Atendimentos feitos pelo CVV de Tubarão
O número de pessoas que recorreu ao número 188 do Centro de Valorização da Vida (CVV) é constante na região. Somente neste ano, foram mais de 1.500 ligações atendidas pelos voluntários da ONG do posto de Tubarão. As ligações são sigilosas e auxiliam pessoas que estão precisando de ajuda.
De acordo com o coordenador do posto CVV de Tubarão, Jefferson de Oliveira, no Brasil já foram recebidas 16 mil ligações até setembro. “Salientando que 4.500 ligações foram abandonadas por pessoas que desistem na fila de espera. Com isso, se verifica a necessidade de mais voluntários”, informa Jefferson.
Para ser voluntário, Jefferson explica que basta se inscrever no site cvv.org.br/voluntário. “A pessoa irá participar do processo de seleção de voluntários e, depois, do programa de seleção de voluntários. Os requisitos são ter acima de 18 anos e dispor de quatro horas semanais”, explica o coordenador. “Reforçamos a nossa necessidade de mais voluntários para estarem juntos conosco nessa causa”, complementa.
Jefferson destaca a importância das ações do Setembro Amarelo. “É de extrema importância dedicar esse mês para a reflexão sobre a valorização da vida e a prevenção ao suicídio, o que devemos fazer durante todos os 365 dias do ano”, reflete.
O mês de setembro é marcado por ações de prevenção ao suicídio em todo o país, através da campanha Setembro Amarelo. De acordo com dados apresentados pela Associação Brasileira de Psiquiatria (ABP), em parceria com o Conselho Federal de Medicina (CFM), no Brasil são registrados cerca de 14 mil casos por ano, ou seja, uma média de 38 por dia.

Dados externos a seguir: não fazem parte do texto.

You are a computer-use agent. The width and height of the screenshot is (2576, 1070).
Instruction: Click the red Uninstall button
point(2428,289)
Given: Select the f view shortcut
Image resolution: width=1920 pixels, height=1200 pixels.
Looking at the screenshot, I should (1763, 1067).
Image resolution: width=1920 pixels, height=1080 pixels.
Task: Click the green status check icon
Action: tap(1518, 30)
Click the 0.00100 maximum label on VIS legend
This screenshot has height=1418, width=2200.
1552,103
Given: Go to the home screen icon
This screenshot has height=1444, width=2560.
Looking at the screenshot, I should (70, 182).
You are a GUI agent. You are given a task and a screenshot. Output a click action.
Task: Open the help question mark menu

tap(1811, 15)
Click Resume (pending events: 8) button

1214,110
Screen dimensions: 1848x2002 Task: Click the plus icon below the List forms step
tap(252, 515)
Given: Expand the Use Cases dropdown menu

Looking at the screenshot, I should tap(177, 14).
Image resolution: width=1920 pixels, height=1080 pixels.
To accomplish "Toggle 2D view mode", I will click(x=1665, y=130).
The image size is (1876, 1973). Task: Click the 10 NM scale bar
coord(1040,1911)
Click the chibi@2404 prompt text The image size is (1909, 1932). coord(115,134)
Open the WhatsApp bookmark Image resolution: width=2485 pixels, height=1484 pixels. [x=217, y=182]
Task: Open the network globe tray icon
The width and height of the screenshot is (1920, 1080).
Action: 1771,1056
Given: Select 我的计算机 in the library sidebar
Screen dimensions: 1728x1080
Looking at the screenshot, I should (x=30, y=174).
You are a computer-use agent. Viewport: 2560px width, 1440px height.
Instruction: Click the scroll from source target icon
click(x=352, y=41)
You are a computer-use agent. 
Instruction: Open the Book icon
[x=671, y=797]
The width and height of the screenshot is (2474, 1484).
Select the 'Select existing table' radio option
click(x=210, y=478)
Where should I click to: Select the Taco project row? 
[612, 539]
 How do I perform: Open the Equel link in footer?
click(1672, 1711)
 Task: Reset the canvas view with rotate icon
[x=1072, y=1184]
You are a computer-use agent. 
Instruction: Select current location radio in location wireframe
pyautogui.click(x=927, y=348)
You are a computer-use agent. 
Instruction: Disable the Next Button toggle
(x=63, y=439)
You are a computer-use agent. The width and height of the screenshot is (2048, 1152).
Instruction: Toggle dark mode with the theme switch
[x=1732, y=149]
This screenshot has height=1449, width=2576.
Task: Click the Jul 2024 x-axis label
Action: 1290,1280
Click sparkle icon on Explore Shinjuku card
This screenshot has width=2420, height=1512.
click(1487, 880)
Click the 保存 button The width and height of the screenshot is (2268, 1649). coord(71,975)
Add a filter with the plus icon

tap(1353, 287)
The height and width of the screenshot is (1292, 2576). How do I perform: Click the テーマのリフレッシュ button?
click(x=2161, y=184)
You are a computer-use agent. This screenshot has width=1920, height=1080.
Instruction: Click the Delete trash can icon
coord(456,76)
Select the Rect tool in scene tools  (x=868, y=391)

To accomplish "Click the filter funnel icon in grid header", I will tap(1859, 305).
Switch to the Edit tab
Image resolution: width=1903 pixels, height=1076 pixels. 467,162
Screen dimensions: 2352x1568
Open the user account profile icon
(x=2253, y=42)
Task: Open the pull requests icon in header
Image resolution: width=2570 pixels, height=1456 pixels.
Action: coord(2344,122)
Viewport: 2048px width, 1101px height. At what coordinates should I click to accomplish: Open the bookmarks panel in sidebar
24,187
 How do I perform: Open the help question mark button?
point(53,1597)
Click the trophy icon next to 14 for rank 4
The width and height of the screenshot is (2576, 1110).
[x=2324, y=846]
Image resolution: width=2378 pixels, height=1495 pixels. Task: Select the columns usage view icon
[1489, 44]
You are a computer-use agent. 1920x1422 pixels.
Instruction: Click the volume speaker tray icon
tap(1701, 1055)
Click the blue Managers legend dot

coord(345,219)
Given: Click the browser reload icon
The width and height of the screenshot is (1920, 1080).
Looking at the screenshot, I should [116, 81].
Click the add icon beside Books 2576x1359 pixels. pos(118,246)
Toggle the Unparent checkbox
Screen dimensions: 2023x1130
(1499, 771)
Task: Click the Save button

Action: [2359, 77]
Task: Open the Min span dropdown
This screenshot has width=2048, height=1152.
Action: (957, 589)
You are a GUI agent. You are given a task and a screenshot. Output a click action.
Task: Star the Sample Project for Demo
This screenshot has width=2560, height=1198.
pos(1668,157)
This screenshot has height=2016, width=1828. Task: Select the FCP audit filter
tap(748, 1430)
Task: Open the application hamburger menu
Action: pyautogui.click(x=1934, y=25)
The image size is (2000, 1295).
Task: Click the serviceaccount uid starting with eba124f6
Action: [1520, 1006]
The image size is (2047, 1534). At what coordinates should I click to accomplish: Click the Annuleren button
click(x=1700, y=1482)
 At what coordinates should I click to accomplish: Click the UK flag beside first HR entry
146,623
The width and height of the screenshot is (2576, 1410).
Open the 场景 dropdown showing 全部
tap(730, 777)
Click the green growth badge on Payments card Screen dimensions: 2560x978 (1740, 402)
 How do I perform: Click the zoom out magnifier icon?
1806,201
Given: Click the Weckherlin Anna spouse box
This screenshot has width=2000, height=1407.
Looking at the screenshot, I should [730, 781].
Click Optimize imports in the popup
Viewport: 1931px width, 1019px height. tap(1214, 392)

Entre os jovens de 15 a 29 anos, é a quarta principal causa de mortes, atrás apenas de acidentes no trânsito, tuberculose e violência interpessoal.
Entre os sinais que devem chamar a atenção das pessoas para a depressão estão isolamento, mudanças na alimentação e no sono, automutilação, autodepreciação, interrupção de planos e abandono de estudo e emprego.
Incluída no rol dos transtornos mentais, a depressão é uma doença psiquiátrica comum, que se caracteriza por tristeza persistente e falta de interesse em realizar atividades que antes eram consideradas divertidas.
Pandemia intensificou problemas
As consequências da pandemia de Covid-19 têm se revelado preocupantes para a saúde mental da população. O Relatório Mundial de Saúde Mental de 2022, divulgado pela OMS, revelou que apenas no primeiro ano da pandemia 53 milhões de pessoas desenvolveram depressão e 76 milhões tiveram ansiedade, com alta de 28% e 26% de incidência desses transtornos, respectivamente. Para especialistas, as doenças mentais precisam ser encaradas sem preconceito e tratadas o quanto antes. Estudos mostram que a depressão costuma apresentar sinais que não são percebidos pelo paciente, na maioria das vezes. No caso do suicídio, quem pensa em tirar a própria vida quase sempre dá sinais, mas boa parte das pessoas que estão ao seu redor não conseguem identificá-los. Por isso, é preciso procurar ajuda o quanto antes. O CVV realiza apoio emocional, atendendo voluntária e gratuitamente, sob total sigilo, 24 horas por dia, todos os dias.